Sebelumnya KUH-Perdata mengatur mengenai Hak Milik dengan sebutan Hak Eigendom yang diatur dalam pasal 570 KUH-Perdata, yang berbunyi “Hak milik adalah hak untuk menikmati suatu barang secara lebih leluasa dan untuk berbuat terhadap barang itu secara bebas sepenuhnya, asalkan tidak bertentangan dengan Undang-Undang atau Peraturan Umum yang ditetapkan oleh kuasa yang berwenang dan asal tidak mengganggu hak-hak orang lain; kesemuanya itu tidak mengurangi kemungkinan pencabutan hak demi kepentingan umum dan penggantian kerugian yang pantas, berdasarkan ketentuan-ketentuan perundang-undangan.”

Hak Milik adalah hak turun-menurun, terkuat, dan terpenuh yang dapat dipunyai orang atas tanah, Hak Milik dapat beralih dan dialihkan kepada pihak lain. Hanya Warga Negara Indonesia yang tidak memiliki kewarganegaraan ganda dapat mempunyai Hak Milik, oleh Pemerintah ditetapkan badan-badan hukum yang dapat mempunyai Hak Milik dan syarat-syaratnya. Sehingga, Hak Milik adalah hak atas tanah terkuat dan terpenuh yang dapat dimiliki oleh masyarakat. Hak Milik tersebut dapat dilakukan jual-beli, penukaran, penghibahan, pemberian dengan wasiat, pemberian menurut adat dan perbuatan-perbuatan lain yang dimaksudkan untuk memindahkan Hak Milik, sehingga Hak Milik dapat dialihkan.

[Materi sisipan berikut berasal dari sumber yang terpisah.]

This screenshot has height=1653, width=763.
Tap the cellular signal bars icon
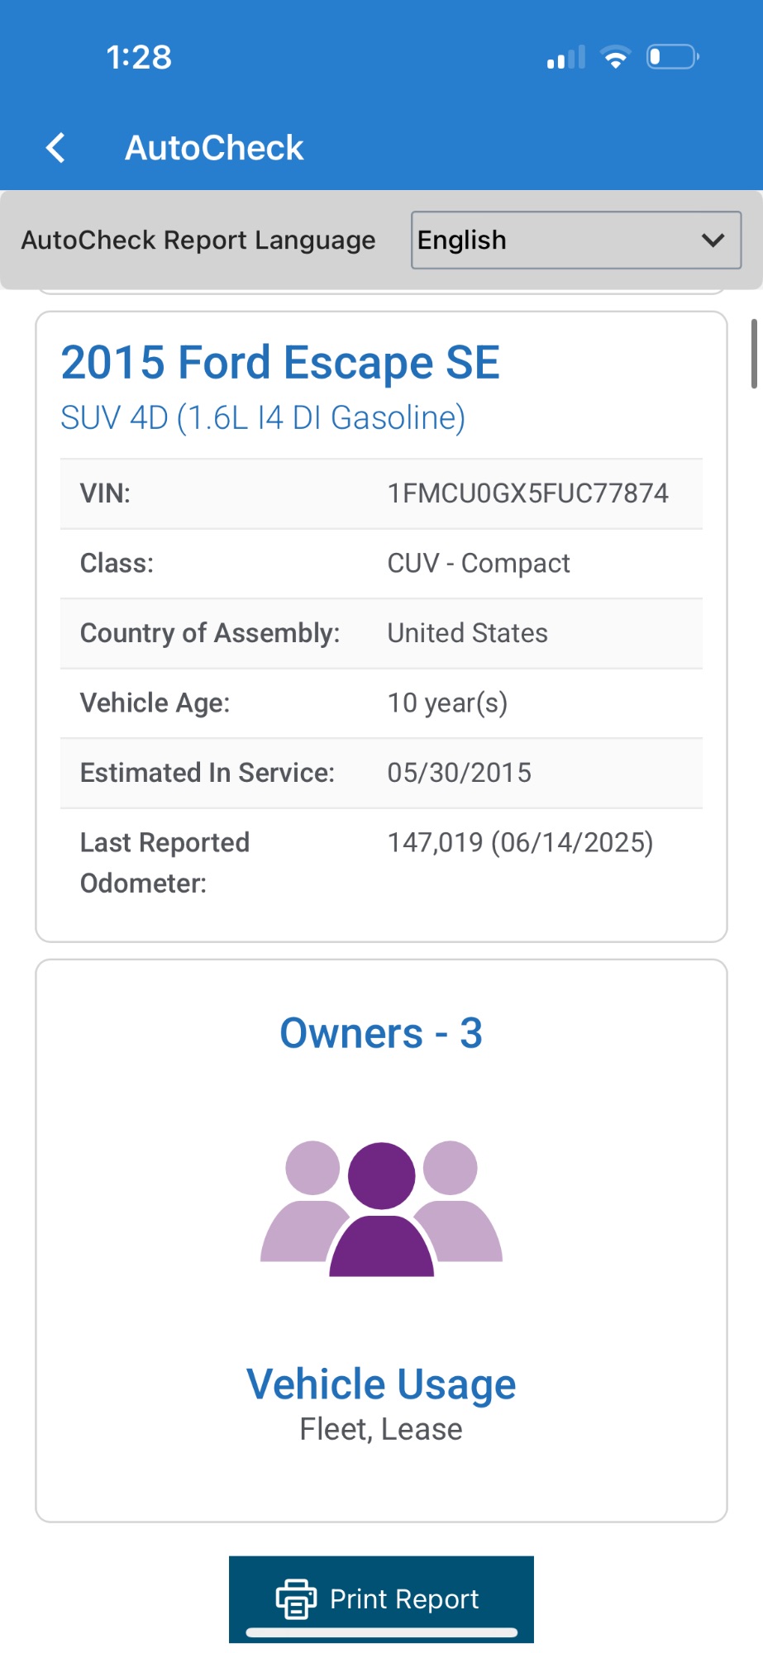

Hapusnya Hak Milik dapat terjadi oleh karena karena pencabutan hak, karena penyerahan dengan sukarela oleh pemiliknya, karena diterlantarkan, karena dimiliki oleh Warga Negara Asing selama lebih dari 1 tahun, serta apabila tanahnya musnah.

 

B.    Hak Guna Usaha (Pasal 28 – Pasal 34 UUPA)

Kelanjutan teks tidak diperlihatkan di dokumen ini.